The company that keeps insisting it's not in the media business intends to launch a news tab in the coming months and appears keen on staving off another Trending topics-style fiasco. Part of this effort, it would seem, involves establishing editorial guidelines — enforced by actual humans — for the articles populating its upcoming section.
In other words, employees of Mark "I consider us to be a technology company" Zuckerberg's Facebook will be to some extent curating what newspeople read on the site. And, with the depressing fact that, as of last year, approximately 43 per cent of Americans get their news on Facebook, we're talking about a lot of people.
The Information got its hands on some of the editorial criteria presented to Facebook's recently hired "news curators" (i.e. editors), and the collection of standards is enough to make the average person wonder why the company didn't try this before.

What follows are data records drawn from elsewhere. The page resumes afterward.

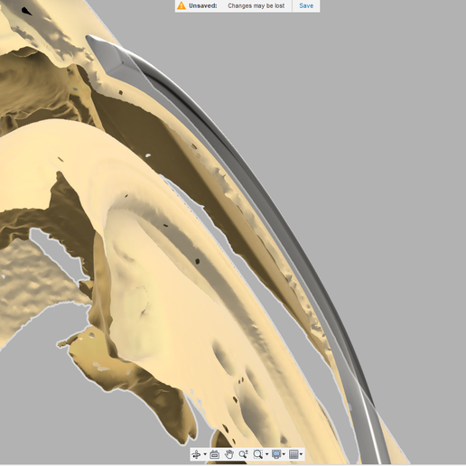This screenshot has height=466, width=466.
Task: Select the Orbit navigation tool
Action: [196, 454]
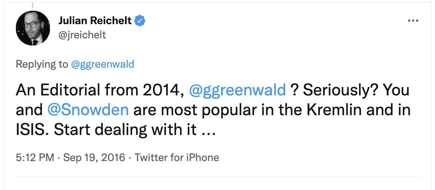Follow the @ggreenwald link after Replying to
The height and width of the screenshot is (190, 435).
click(102, 64)
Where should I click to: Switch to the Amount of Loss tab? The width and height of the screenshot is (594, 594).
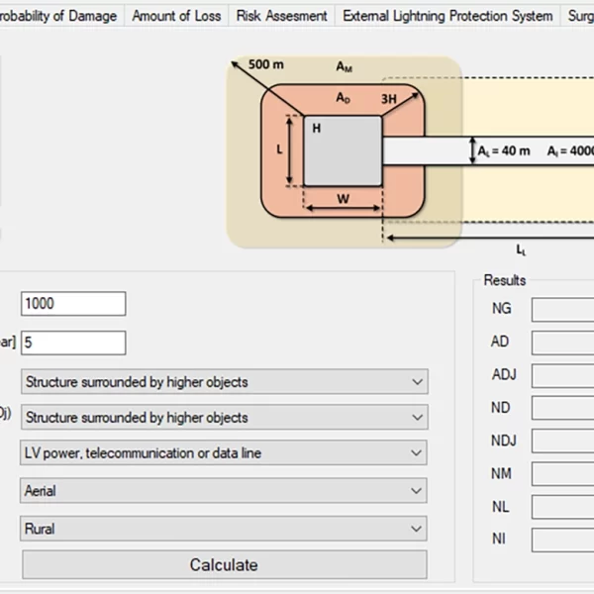click(175, 16)
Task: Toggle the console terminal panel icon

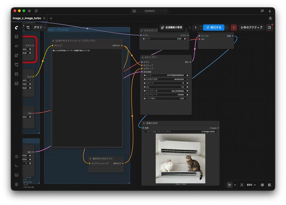Action: coord(16,166)
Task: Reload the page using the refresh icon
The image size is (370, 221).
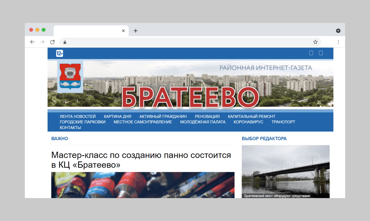Action: (52, 42)
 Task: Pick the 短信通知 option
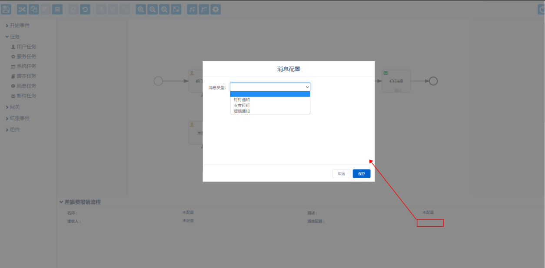pos(242,111)
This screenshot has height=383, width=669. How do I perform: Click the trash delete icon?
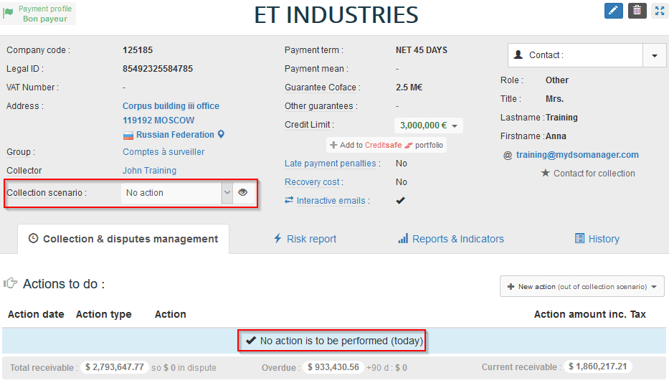[637, 11]
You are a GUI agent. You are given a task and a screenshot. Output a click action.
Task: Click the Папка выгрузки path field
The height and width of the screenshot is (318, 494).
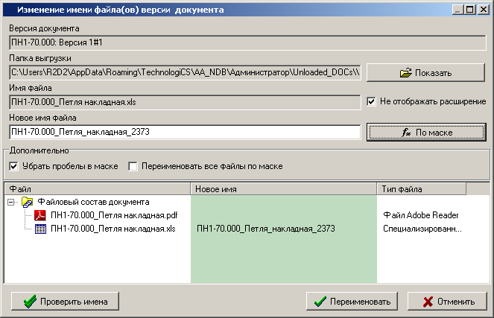coord(185,72)
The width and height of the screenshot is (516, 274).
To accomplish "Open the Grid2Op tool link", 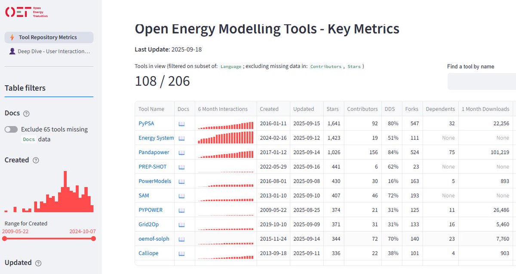I will click(x=148, y=224).
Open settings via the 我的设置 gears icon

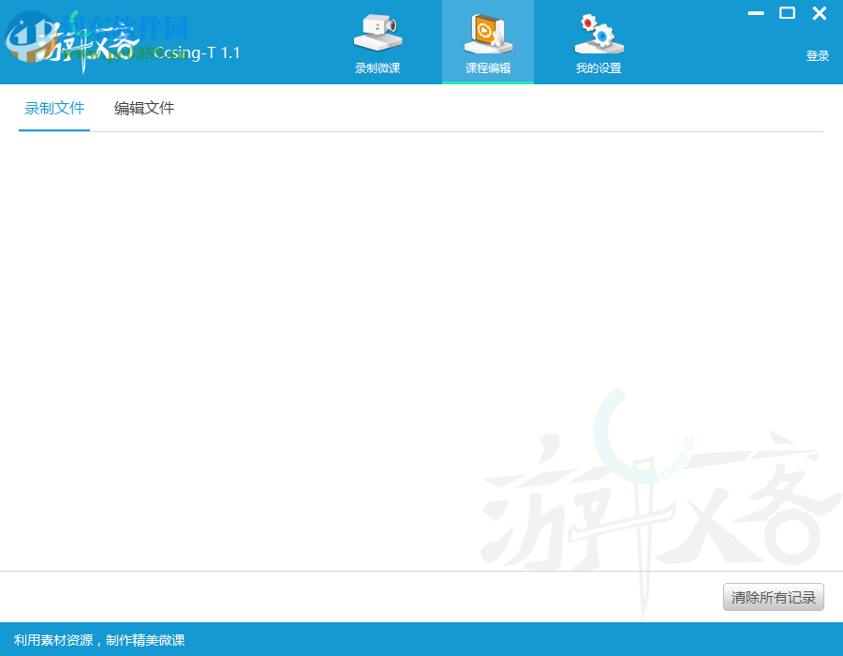(x=597, y=30)

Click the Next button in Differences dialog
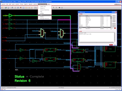[x=114, y=20]
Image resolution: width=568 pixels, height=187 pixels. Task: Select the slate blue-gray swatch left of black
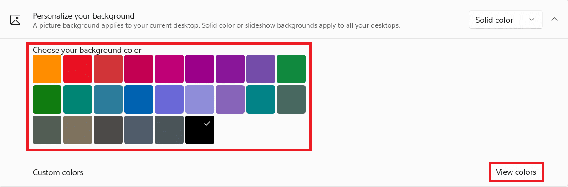click(169, 130)
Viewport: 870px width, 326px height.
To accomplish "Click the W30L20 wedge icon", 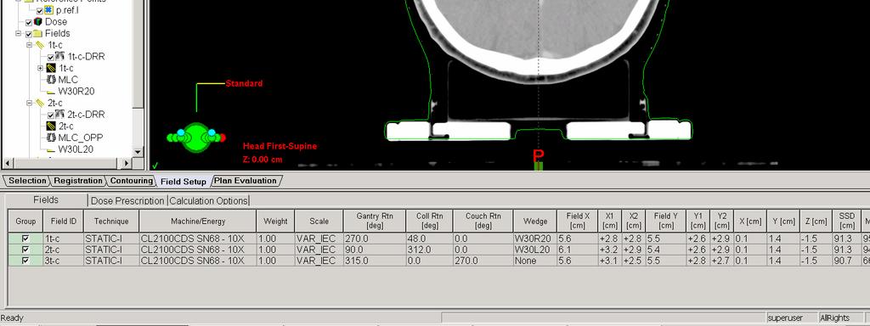I will pyautogui.click(x=52, y=149).
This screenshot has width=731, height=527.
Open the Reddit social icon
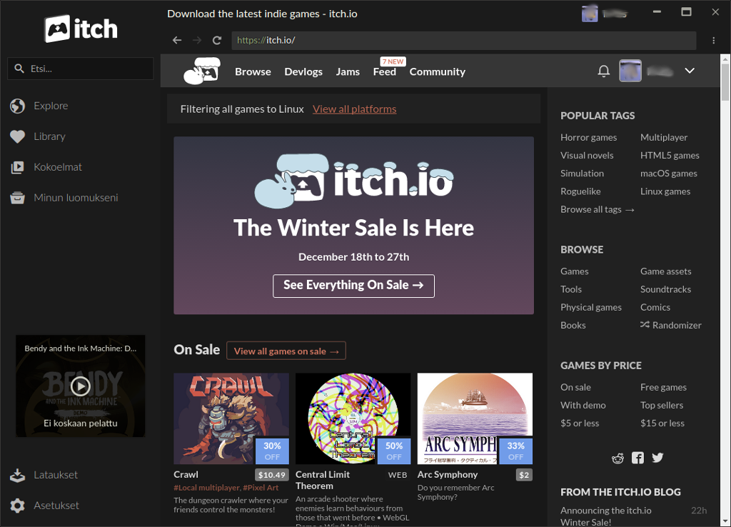(x=618, y=458)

For starters, the predictably square: Facebook won't allow headlines that feature profanity, which we can all agree is absolute bullshit. Yet it's not all uptight. The company will allow news stories calling out Facebook's repeated ethical and technical failings to appear in the news tab section.
In other words, Facebook is explicitly telling its news curators not to censor stories critical of their employer. It's not clear if any such direction was given to the independent contractors working on its Trending topics team.
So hey, at least there's that.
Other interesting tidbits, which The Information reports as coming from an internal Facebook memo, include the fact that Facebook editors will wait until two "whitelisted media outlets" have reported a breaking story based on an "unsubstantiated report" before the story is included in the section. Facebook's news curators will also avoid news articles "constructed to provoke, divide, and polarize."
What that means, and who decides what that means, remains unclear.
The Information also notes that Facebook's news curators will prioritize both local news outlets and "stories with on-the-record sources rather than anonymous sources."
How this all will actually shake out in practice is anyone's guess, but with each additional internal memorandum issued and "news curator" hired Facebook gets yet another undeniable step closer to the thing it fears the most: accountability.
If the past is any indication, we should know pretty quickly whether that blows up in our faces.